Chi ne ha modo, poi, riesce a portare i figli in vacanza al mare, in montagna o in campagna, essendo presente ma lavorando in contemporanea. Insomma, un recupero e una riscoperta, nel bene e nel male della vita in famiglia. Con le crisi e le separazioni che hanno segnato le coppie più fragili, ma con una riscoperta della cura parentale per altri.

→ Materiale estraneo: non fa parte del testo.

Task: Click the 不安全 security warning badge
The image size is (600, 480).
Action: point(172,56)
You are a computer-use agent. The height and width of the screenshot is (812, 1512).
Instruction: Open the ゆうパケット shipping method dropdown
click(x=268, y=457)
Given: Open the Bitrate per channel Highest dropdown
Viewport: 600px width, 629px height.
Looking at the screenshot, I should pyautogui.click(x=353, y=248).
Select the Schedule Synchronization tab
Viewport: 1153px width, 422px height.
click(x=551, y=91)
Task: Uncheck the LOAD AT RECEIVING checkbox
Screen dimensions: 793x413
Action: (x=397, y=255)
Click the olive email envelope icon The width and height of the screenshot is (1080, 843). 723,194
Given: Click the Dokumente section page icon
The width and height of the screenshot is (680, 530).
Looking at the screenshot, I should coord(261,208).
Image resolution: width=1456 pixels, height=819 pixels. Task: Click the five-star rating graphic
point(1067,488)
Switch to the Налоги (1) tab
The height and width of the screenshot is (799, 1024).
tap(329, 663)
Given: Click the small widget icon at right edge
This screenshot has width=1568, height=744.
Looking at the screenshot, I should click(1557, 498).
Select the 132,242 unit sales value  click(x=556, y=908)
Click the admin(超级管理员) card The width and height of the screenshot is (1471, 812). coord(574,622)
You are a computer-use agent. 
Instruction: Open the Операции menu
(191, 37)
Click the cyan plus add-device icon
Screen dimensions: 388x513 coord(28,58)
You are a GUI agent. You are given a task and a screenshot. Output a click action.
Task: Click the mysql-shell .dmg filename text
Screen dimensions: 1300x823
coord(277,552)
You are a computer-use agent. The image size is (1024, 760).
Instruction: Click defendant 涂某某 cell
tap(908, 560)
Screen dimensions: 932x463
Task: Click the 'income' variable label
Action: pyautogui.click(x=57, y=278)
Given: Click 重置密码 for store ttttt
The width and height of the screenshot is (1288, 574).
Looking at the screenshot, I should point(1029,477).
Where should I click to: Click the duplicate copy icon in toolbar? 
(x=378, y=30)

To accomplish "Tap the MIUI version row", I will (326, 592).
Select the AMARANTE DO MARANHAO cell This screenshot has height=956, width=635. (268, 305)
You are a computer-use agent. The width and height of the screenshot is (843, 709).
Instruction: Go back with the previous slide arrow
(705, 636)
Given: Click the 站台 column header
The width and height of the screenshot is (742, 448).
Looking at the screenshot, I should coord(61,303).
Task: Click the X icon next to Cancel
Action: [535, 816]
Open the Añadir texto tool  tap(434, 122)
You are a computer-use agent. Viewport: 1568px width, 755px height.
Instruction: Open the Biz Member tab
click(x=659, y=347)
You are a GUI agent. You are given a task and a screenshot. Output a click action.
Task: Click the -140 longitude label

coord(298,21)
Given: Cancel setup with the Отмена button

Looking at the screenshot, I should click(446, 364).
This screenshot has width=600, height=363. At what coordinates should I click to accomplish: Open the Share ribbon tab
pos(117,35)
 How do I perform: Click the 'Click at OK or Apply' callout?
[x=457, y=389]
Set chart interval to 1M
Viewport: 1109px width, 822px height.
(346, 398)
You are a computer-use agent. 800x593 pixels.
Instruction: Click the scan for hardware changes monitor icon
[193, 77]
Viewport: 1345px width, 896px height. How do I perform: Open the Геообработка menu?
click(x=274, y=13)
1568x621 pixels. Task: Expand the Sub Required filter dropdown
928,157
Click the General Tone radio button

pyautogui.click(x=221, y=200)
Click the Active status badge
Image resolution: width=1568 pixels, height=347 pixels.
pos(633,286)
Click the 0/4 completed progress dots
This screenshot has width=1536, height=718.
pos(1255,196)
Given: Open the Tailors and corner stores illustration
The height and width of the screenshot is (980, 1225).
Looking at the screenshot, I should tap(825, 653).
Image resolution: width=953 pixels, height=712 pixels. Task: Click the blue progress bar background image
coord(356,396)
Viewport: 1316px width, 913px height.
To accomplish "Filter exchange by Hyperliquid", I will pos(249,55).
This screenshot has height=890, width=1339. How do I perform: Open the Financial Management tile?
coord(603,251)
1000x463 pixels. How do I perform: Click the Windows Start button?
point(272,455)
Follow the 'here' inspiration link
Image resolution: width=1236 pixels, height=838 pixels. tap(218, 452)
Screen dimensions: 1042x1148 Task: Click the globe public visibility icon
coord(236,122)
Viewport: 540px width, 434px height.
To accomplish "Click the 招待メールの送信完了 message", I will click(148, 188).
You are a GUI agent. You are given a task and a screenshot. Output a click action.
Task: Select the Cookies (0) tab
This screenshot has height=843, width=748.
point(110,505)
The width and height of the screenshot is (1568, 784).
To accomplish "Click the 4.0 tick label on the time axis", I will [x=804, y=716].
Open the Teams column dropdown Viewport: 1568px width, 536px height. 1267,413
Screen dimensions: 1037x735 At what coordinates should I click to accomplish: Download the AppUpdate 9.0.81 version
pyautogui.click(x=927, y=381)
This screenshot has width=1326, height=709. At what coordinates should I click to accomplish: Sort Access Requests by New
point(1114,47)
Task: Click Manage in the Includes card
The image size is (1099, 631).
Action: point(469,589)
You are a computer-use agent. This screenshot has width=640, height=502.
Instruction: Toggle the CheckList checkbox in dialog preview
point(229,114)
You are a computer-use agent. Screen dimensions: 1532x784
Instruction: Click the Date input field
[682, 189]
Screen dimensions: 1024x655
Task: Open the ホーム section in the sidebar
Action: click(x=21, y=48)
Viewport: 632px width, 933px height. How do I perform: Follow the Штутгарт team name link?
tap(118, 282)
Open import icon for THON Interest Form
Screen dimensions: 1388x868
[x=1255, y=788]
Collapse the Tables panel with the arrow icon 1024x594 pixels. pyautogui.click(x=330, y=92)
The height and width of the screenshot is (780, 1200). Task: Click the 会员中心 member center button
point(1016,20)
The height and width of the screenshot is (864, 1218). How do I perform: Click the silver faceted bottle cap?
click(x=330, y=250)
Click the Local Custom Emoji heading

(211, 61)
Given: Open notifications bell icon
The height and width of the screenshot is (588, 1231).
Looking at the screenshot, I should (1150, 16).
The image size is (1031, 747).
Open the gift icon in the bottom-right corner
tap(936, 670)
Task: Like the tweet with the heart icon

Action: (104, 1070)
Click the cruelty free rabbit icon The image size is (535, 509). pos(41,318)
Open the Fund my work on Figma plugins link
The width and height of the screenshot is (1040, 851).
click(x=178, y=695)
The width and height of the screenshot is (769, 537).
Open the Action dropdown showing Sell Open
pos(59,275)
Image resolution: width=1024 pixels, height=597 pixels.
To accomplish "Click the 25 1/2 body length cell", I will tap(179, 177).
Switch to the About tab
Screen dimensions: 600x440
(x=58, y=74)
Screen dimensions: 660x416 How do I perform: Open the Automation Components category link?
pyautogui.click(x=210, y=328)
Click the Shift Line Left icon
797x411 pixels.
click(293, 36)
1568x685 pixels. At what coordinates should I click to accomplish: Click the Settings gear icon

Mi chiedo poi se saremo capaci di imparare da questa terribile esperienza la fragilità del nostro mondo, della nostra civiltà e delle nostre abitudini. Molti altri sono, infatti, i pericoli, oltre alle pandemie, che incombono sull’umanità e su questo mondo, innanzitutto l’allarmante perdita di biodiversità, quindi il surriscaldamento globale, la desertificazione, l’erosione delle coste, l’esaurirsi dell’acqua potabile, l’inquinamento e la diffusione delle plastiche, il taglio indiscriminato delle foreste e gli incendi in crescita. In un contesto depauperato ammalarsi sarà più facile. Ne nascerà finalmente una nuova e più solida coscienza ecologica? Riusciremo a comprendere che questi sono problemi cui dedicare ogni sforzo prima che sia troppo tardi? In tutto questo potrebbe sembrare che mi sia dimenticato dei malati e dei morti. Questo morbo ha generato un fenomeno sociale importantissimo ma anche estremamente tragico. Al 21 agosto i casi nel mondo sono stati 211 milioni e i morti oltre 4 milioni. Anche questa è stata per le famiglie di tutte queste persone una drammatica rivoluzione, che, soprattutto nei casi dei decessi (e molti non erano persone anziane), ha comportato radicali mutamenti delle vite familiari. Non vi pare una rivoluzione e non vi pare che la sua diffusione sia “virale”?